Kenya has a lively media scene and a small number of big players dominates the industry.
One of them, Nation Media Group, also operates in neighbouring countries. The state-owned Kenya Broadcasting Corporation (KBC) is funded from advertising and a government budget.
Television is the leading medium and free-to-air digital terrestrial TV is the most popular platform. Privately-owned Citizen TV is the top station in terms of audience and revenue.
Radio is flourishing and there were 173 licensed stations by the end of 2018, according to the Communications Authority. Entertainment, music and phone-ins dominate their output. Radio is an important medium in rural areas, where most Kenyans live. Many stations broadcast in local languages other than English or Swahili.
Full-time FM relays of the BBC World Service are on the air in Nairobi (93.9), Mombasa (93.9) and Kisumu (88.1).
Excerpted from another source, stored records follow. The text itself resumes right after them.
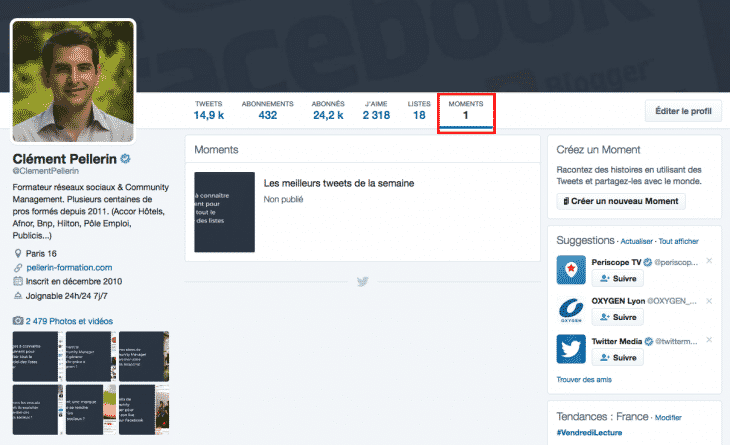
Task: Dismiss the OXYGEN Lyon suggestion
Action: point(709,300)
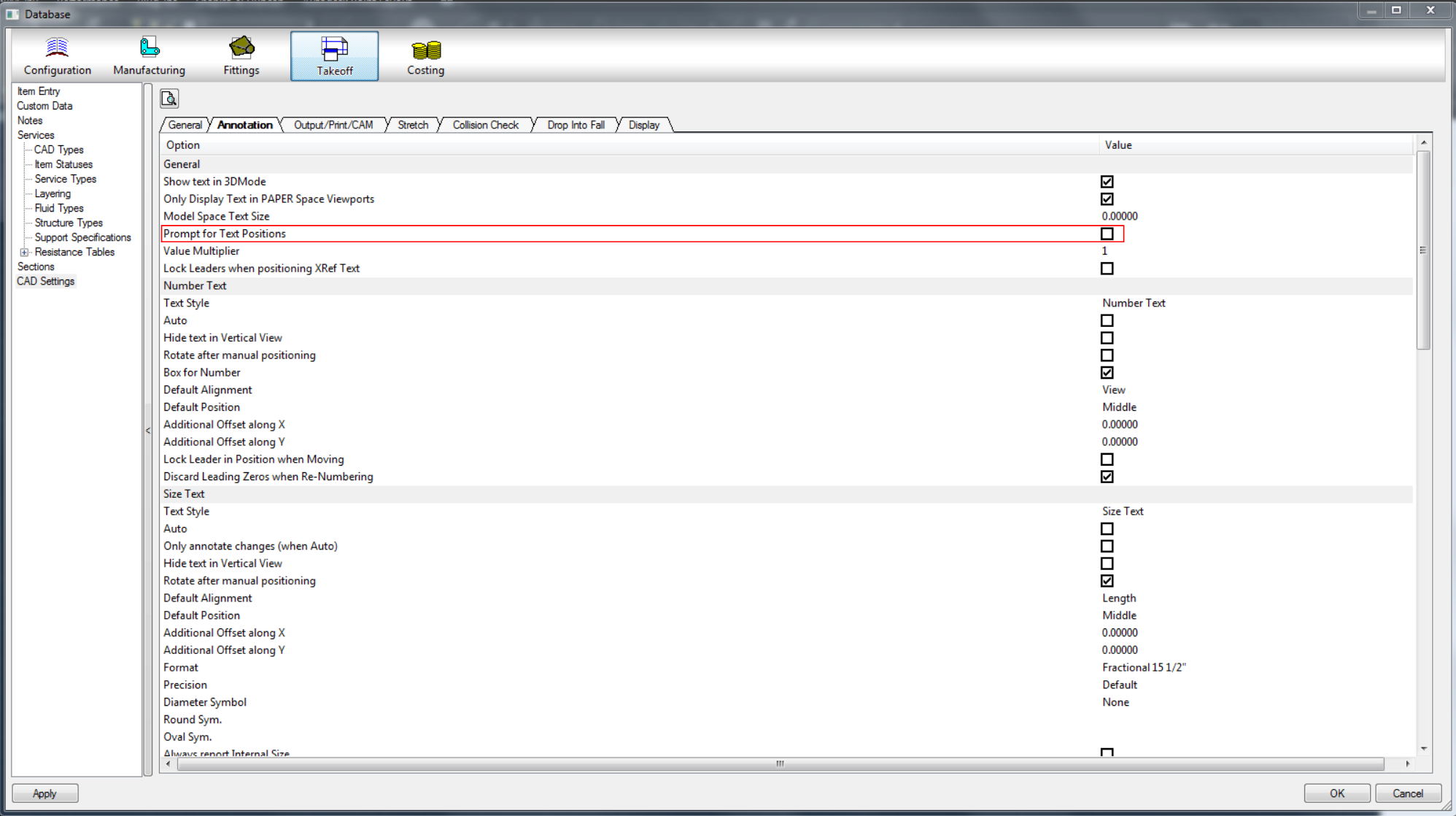Click the Database window title icon
This screenshot has height=816, width=1456.
coord(12,14)
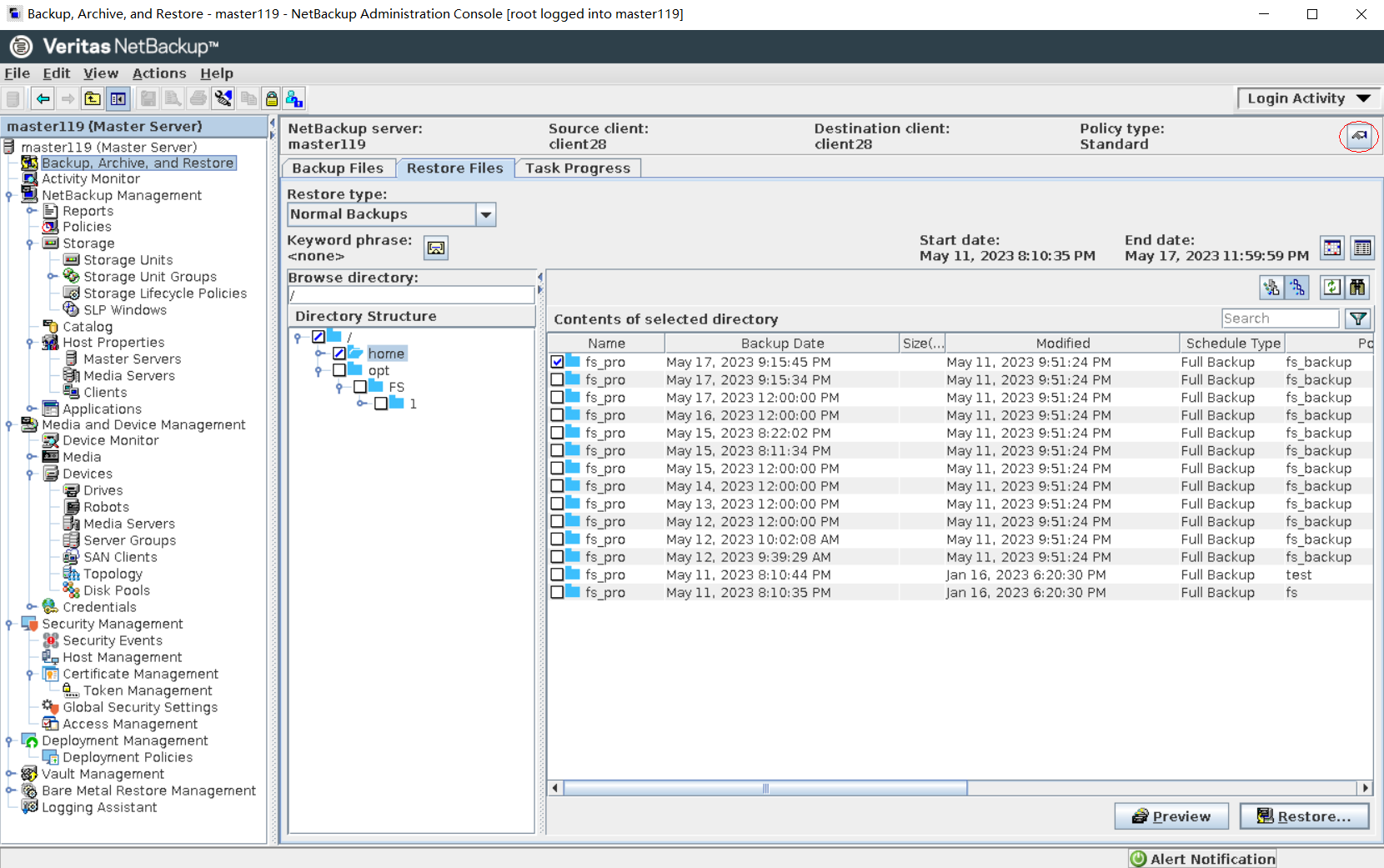Open the keyword phrase search icon
Viewport: 1384px width, 868px height.
pyautogui.click(x=436, y=248)
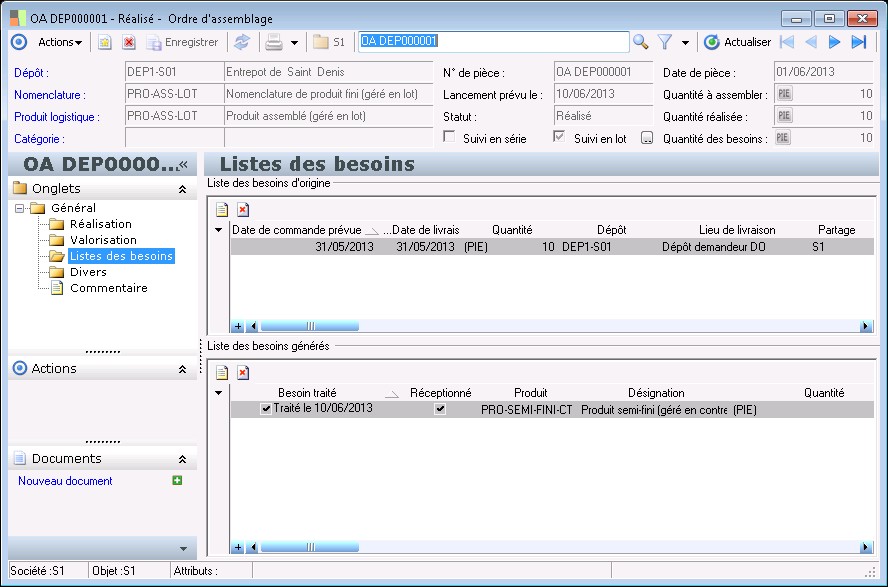Click the Nouveau document link

coord(65,481)
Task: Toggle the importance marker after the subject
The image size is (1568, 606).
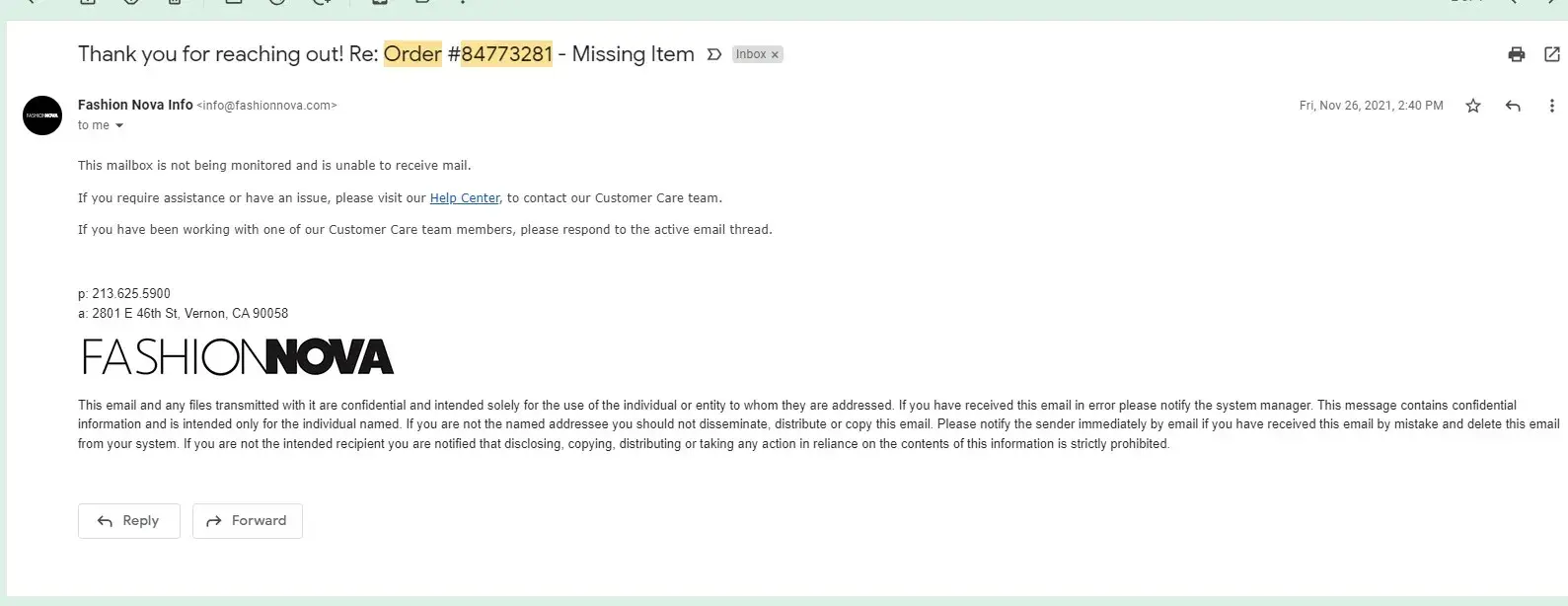Action: 714,54
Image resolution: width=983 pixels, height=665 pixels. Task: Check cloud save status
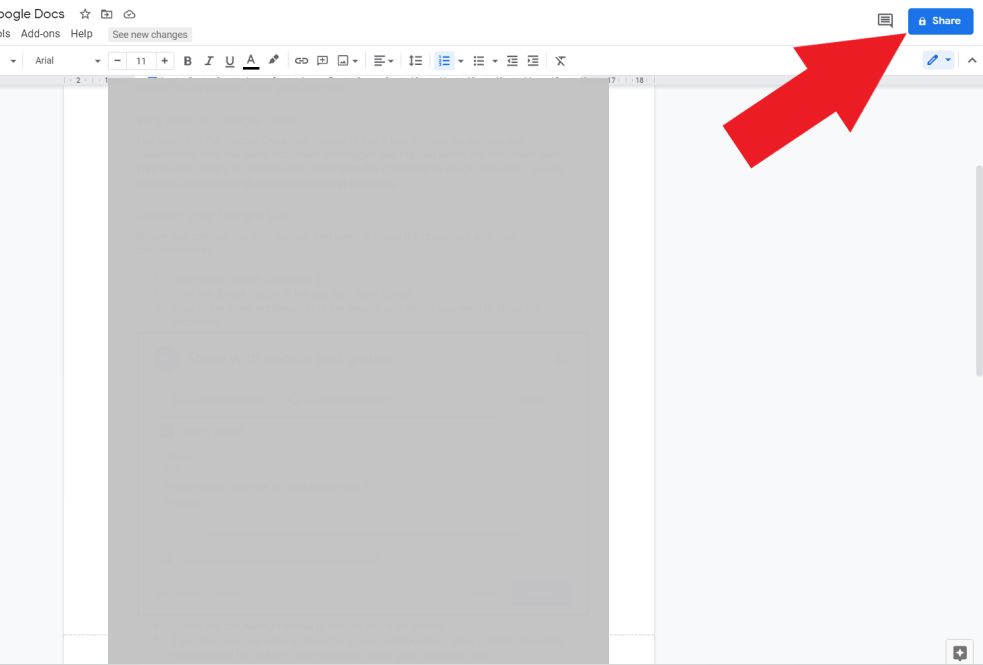click(x=129, y=14)
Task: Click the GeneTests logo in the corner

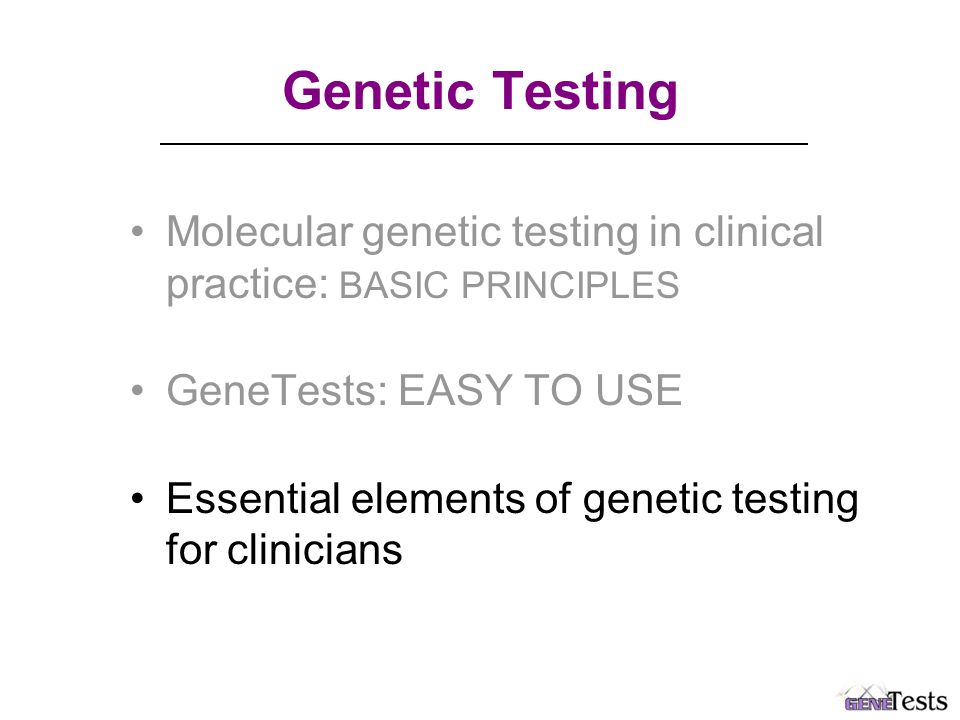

The highly-competitive press scene is the most sophisticated in east Africa. Print media are dominated by two publishing houses, the Nation and Standard.
Reporters Without Borders (RSF) said in 2019 that Kenya has seen "a slow erosion" of media freedom. It said that the political situation and security concerns have been used as grounds to restrict the freedom to inform. Freedom House said that the government and security forces harass journalists, sometimes prompting self-censorship.
Kenya leads the region in internet connectivity, mobile phone use and social media engagement. Mobile devices are the main means of access. There were 43 million internet users by June 2019, comprising 83% of the population (InternetWorldStats).
A 2018 cyber crime law has been criticised for criminalising vaguely-defined offences and for allowing for punitive measures against journalists.